* _Task description_
Please give the material below as a Markdown table with the columns No. and Line, one numbered row per line, skipping any blank lines and leaving out the pictures.

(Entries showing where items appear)
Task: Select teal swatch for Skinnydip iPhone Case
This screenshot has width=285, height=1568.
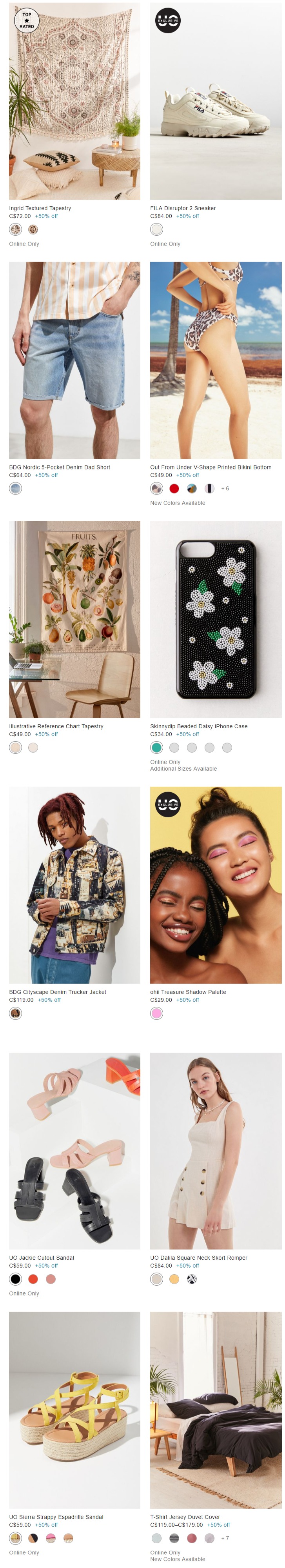Action: tap(156, 748)
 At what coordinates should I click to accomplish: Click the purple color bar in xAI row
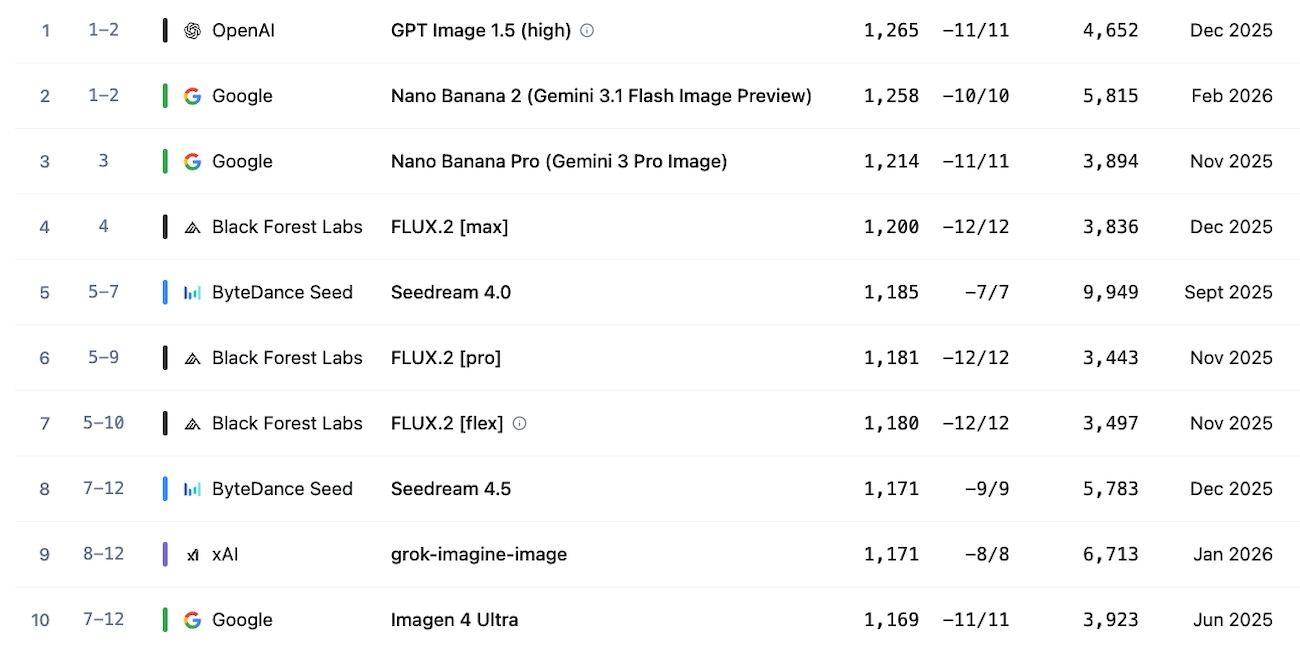point(165,554)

* _Exercise result_
| No. | Line |
|---|---|
| 1 | Task: Select teal swatch for Skinnydip iPhone Case |
| 2 | This screenshot has width=285, height=1568. |
| 3 | Action: tap(156, 748) |
| 4 |  At what coordinates should I click to accomplish: Click the purple color bar in xAI row |
| 5 | point(165,554) |